Problem set:
• A. Condense the paragraph of the arbitration excerpt beginning "Section 8.4 does not speak" into a short bulleted list that keeps its main facts.
• B. According to the arbitration excerpt, what does the arbitration clause in the SHA cover?

Excerpt:
Section 8.4 does not speak to the issue of when Claimant should relinquish its shares in the Joint Venture. Claimant seeks a declaration that, once the Redemption Price has been paid in full—but not before—Claimant shall relinquish its shares in the Joint Venture. Sky and JMG have opposed this request on the grounds that granting it would make Claimant a "secured creditor".208 We fail to see how this is the case here, however, as we are talking about the disposition of Claimant's shares in the Joint Venture (not Sky's) and Sky and JMG have not explained their reasoning. The issue at stake is not related to securing assets but to control of the Joint Venture. As we see no reason that the balance of control in the Joint Venture should change until the Redemption Price is paid in full, we have decided to grant the declaration requested by Claimant.
19.50.
We note that, at the hearing, Sky and JMG contended that the only "kind of relief that the claimant can claim is limited to what is stated in section 8.4" and that, to the extent Claimant seeks any relief that is "not provided under section 8.4, then there is simply no jurisdiction—there's basically just no basis for them to seek... additional reliefs that is not reflected in section 8.4."209 It is not entirely clear to us whether Sky and JMG intended by these statements to make a jurisdictional objection. And if they did, it is not clear to us whether they intended that objection to apply to Claimant's request for a declaration regarding when Claimant should relinquish its shares. In all events, however, the arbitration clause in the SHA does not limit our jurisdiction to claims for relief set forth in Section 8.4. As noted above at para 4.1, the arbitration clause covers "[a]ny dispute, controversy or claim arising out of or relating to this Agreement". We accordingly consider that we have jurisdiction over Claimant's request for the declaration it seeks.

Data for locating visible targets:
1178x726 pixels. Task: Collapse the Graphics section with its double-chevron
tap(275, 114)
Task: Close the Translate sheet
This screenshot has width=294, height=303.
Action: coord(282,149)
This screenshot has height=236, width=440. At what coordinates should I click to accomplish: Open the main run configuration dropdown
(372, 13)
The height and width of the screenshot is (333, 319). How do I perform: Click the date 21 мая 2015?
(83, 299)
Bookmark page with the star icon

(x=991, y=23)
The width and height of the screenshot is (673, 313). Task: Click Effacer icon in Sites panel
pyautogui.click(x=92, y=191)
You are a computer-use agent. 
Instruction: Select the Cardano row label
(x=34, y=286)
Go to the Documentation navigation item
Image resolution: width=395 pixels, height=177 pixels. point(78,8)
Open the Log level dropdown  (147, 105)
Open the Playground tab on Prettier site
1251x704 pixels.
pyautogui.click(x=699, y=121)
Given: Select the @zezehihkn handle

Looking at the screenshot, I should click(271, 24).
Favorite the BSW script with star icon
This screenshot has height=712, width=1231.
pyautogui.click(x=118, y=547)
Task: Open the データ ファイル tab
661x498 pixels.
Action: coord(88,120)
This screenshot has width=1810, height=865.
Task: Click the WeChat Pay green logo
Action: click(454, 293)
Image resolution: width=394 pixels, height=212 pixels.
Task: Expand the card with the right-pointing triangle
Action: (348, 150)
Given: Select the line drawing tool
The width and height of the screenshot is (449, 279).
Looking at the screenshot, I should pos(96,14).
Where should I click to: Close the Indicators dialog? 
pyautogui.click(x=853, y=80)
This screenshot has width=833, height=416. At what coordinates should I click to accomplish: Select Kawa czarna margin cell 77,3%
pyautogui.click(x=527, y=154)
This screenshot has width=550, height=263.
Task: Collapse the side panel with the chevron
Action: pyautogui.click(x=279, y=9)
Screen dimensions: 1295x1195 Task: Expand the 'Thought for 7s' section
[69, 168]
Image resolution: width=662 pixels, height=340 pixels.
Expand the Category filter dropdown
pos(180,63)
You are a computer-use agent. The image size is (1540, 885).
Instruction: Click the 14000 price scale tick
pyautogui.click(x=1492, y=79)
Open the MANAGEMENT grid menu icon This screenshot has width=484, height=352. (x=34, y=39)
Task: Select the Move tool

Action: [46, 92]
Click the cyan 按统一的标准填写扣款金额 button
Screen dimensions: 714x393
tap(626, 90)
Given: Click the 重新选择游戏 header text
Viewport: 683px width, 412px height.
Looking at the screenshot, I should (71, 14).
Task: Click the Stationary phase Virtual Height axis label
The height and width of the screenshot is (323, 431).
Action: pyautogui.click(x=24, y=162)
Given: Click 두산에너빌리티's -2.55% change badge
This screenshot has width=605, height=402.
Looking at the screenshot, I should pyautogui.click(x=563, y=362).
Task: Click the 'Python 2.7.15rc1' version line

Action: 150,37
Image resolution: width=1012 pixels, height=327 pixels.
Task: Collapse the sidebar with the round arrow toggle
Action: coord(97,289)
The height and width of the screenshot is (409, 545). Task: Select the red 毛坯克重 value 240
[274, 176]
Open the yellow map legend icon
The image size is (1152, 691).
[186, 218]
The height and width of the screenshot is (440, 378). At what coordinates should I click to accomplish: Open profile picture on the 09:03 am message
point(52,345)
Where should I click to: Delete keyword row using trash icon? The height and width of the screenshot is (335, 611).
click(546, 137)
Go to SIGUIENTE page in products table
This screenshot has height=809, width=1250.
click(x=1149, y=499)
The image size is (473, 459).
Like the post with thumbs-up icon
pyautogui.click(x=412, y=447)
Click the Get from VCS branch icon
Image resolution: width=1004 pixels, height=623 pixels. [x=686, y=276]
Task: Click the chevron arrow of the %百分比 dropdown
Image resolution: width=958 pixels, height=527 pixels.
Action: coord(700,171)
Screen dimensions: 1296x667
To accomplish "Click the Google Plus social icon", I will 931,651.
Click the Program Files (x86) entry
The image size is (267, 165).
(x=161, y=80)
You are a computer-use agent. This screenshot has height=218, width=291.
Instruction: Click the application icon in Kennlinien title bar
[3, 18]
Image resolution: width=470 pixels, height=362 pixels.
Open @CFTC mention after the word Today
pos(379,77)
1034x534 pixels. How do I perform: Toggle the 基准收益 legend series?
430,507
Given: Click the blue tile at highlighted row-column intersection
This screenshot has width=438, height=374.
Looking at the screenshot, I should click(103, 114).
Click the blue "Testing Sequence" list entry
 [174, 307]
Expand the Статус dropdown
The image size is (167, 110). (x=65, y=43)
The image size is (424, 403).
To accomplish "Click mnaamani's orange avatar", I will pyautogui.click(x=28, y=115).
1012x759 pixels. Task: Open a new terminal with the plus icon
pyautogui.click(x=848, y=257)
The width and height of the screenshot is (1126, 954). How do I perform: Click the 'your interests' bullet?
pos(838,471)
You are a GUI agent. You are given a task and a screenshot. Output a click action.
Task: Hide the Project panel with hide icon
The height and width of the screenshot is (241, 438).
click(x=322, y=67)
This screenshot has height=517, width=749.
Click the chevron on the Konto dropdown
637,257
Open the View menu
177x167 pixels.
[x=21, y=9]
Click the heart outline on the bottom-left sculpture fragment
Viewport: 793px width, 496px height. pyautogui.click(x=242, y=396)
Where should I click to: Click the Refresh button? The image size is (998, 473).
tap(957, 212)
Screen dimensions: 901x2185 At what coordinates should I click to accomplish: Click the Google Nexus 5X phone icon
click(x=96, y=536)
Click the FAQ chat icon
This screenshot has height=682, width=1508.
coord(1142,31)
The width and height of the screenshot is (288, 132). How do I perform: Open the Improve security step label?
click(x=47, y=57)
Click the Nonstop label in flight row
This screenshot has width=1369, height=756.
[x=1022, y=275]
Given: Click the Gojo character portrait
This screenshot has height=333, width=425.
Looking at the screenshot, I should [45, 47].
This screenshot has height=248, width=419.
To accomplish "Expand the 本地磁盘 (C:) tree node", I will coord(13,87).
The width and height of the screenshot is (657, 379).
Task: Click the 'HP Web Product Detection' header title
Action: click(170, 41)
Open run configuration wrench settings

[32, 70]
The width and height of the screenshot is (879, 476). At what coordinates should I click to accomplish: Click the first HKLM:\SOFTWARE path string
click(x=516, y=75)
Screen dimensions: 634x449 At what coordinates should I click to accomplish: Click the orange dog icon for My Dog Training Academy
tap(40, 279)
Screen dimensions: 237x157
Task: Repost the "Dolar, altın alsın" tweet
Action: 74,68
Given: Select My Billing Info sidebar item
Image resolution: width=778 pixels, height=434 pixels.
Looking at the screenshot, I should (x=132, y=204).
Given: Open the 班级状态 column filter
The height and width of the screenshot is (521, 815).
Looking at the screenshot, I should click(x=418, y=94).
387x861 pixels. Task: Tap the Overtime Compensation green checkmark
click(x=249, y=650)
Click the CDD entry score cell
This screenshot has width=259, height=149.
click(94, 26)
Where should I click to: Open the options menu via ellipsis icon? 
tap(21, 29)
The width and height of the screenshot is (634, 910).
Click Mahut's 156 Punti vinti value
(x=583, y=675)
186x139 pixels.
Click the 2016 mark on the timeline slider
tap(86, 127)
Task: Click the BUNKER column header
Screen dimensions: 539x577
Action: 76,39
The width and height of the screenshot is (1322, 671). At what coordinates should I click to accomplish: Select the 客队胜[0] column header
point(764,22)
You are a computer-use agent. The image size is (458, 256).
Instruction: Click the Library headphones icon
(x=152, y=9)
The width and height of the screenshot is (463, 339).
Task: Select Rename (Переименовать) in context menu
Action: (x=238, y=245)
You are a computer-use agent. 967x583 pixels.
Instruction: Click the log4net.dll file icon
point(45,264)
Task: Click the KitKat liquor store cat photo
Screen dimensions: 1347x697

Solved tasks:
• A.
- Section 8.4 says nothing about when Claimant should relinquish its shares in the Joint Venture.
- Claimant asks for a declaration that it will relinquish its shares only once the Redemption Price has been paid in full.
- Sky and JMG object that this would make Claimant a "secured creditor."
- The tribunal rejects that objection: the shares at issue are Claimant's, not Sky's, and Sky and JMG gave no reasoning.
- The tribunal finds that the issue concerns control of the Joint Venture, not securing assets.
- Because the balance of control should not change until the Redemption Price is paid in full, the tribunal grants the declaration.

• B. It covers "[a]ny dispute, controversy or claim arising out of or relating to this Agreement."